— SUPPLIED ENTRIES —
::::::::::
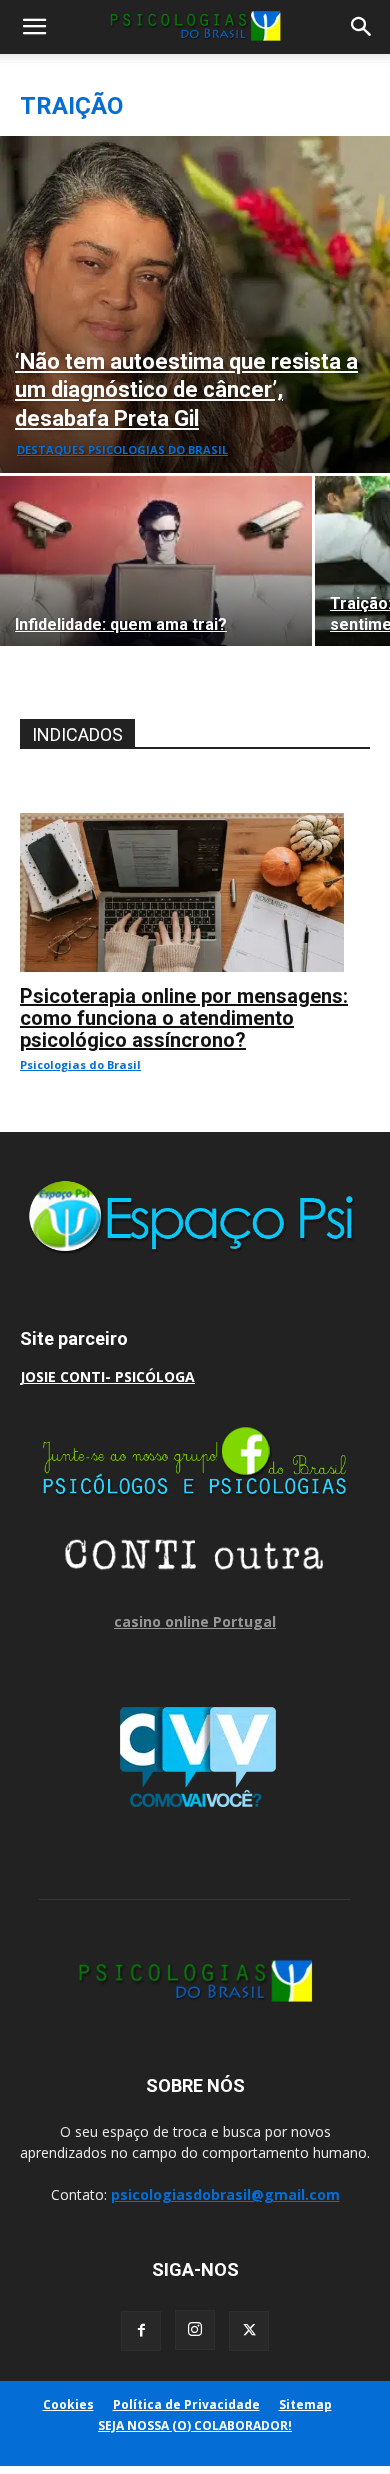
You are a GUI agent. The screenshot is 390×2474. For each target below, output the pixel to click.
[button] (34, 27)
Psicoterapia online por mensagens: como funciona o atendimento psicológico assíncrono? (184, 1018)
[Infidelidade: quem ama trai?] (156, 561)
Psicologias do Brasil (80, 1064)
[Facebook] (141, 2331)
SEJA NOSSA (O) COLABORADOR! (195, 2425)
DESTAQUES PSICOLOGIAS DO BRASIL (122, 449)
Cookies (68, 2404)
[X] (249, 2331)
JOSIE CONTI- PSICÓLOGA (107, 1376)
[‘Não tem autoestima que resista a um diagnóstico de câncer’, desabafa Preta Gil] (195, 304)
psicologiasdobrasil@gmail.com (225, 2194)
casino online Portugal (195, 1621)
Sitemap (305, 2404)
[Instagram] (195, 2330)
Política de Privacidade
::::::::::
— YOUR TASK —
Could you transcribe the material above exactly, keeping every picture out?

— TASK ANSWER —
You are a GUI agent. The screenshot is 390×2474. For each target below, output the pixel to click.
[button] (34, 27)
Psicoterapia online por mensagens: como funciona o atendimento psicológico assíncrono? (184, 1018)
[Infidelidade: quem ama trai?] (156, 561)
Psicologias do Brasil (80, 1064)
[Facebook] (141, 2331)
SEJA NOSSA (O) COLABORADOR! (195, 2425)
DESTAQUES PSICOLOGIAS DO BRASIL (122, 449)
Cookies (68, 2404)
[X] (249, 2331)
JOSIE CONTI- PSICÓLOGA (107, 1376)
[‘Não tem autoestima que resista a um diagnóstico de câncer’, desabafa Preta Gil] (195, 304)
psicologiasdobrasil@gmail.com (225, 2194)
casino online Portugal (195, 1621)
Sitemap (305, 2404)
[Instagram] (195, 2330)
Política de Privacidade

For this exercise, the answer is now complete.